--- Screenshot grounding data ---
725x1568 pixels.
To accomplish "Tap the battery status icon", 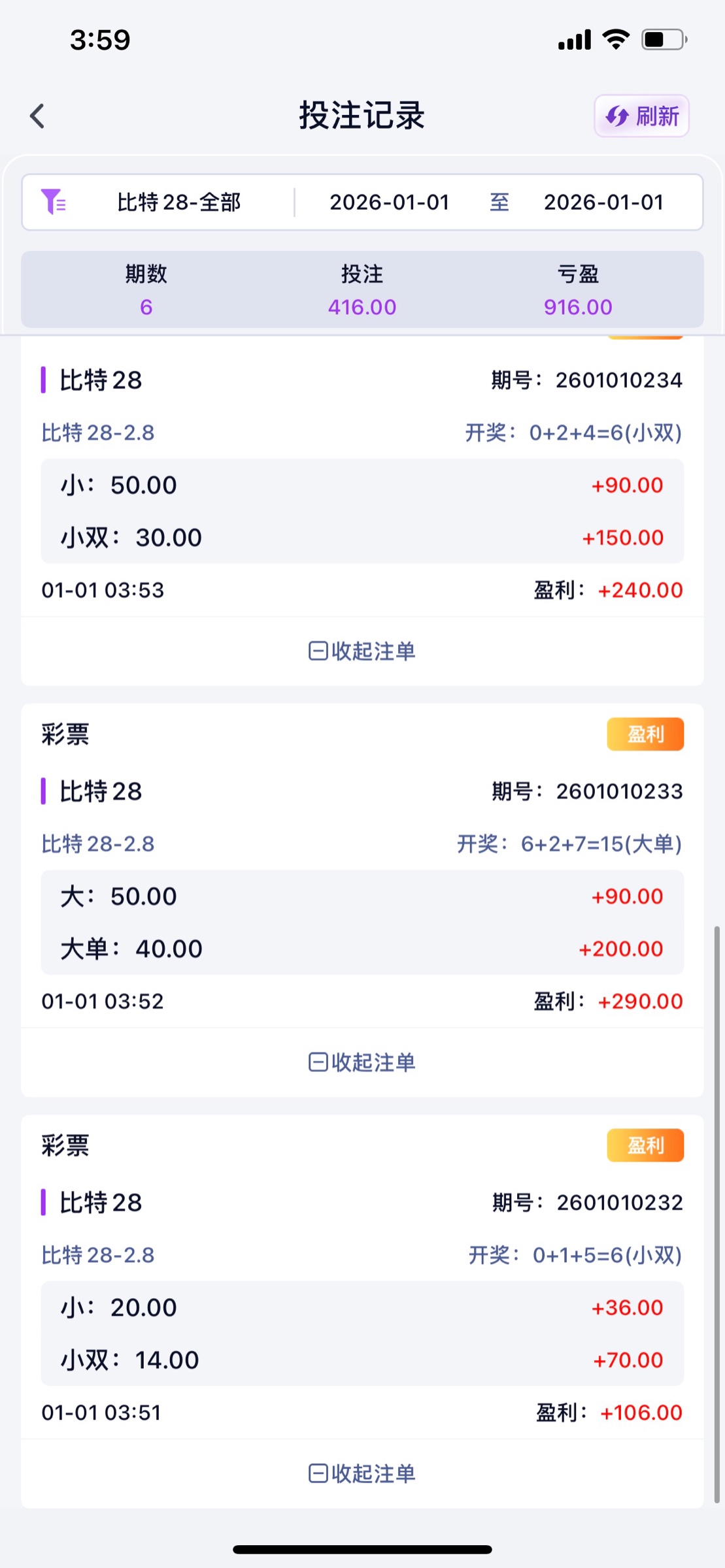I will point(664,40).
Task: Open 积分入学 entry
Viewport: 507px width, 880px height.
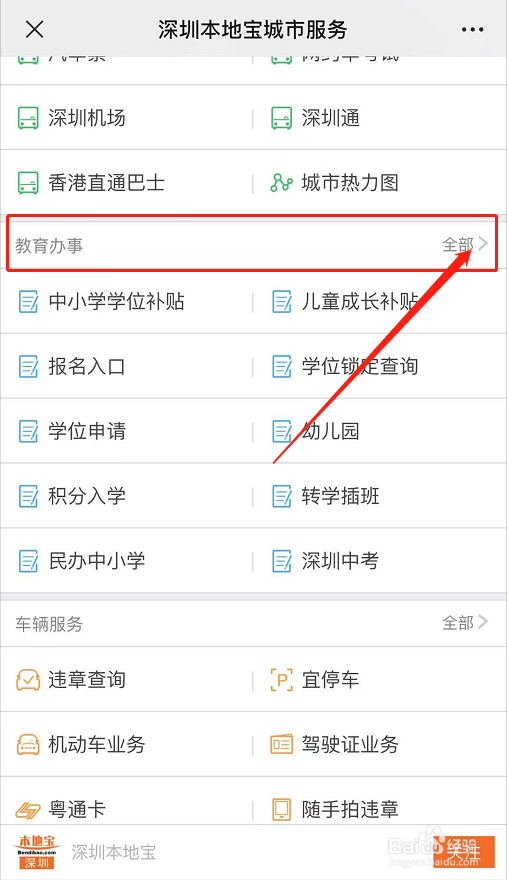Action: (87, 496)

--- Task instructions ---
In the records above, locate the line with "Task: Open 积分入学 entry"; output it and each line after it through the last one, exactly, omitting pictures.

--- Problem solution ---
Task: Open 积分入学 entry
Viewport: 507px width, 880px height.
Action: (87, 496)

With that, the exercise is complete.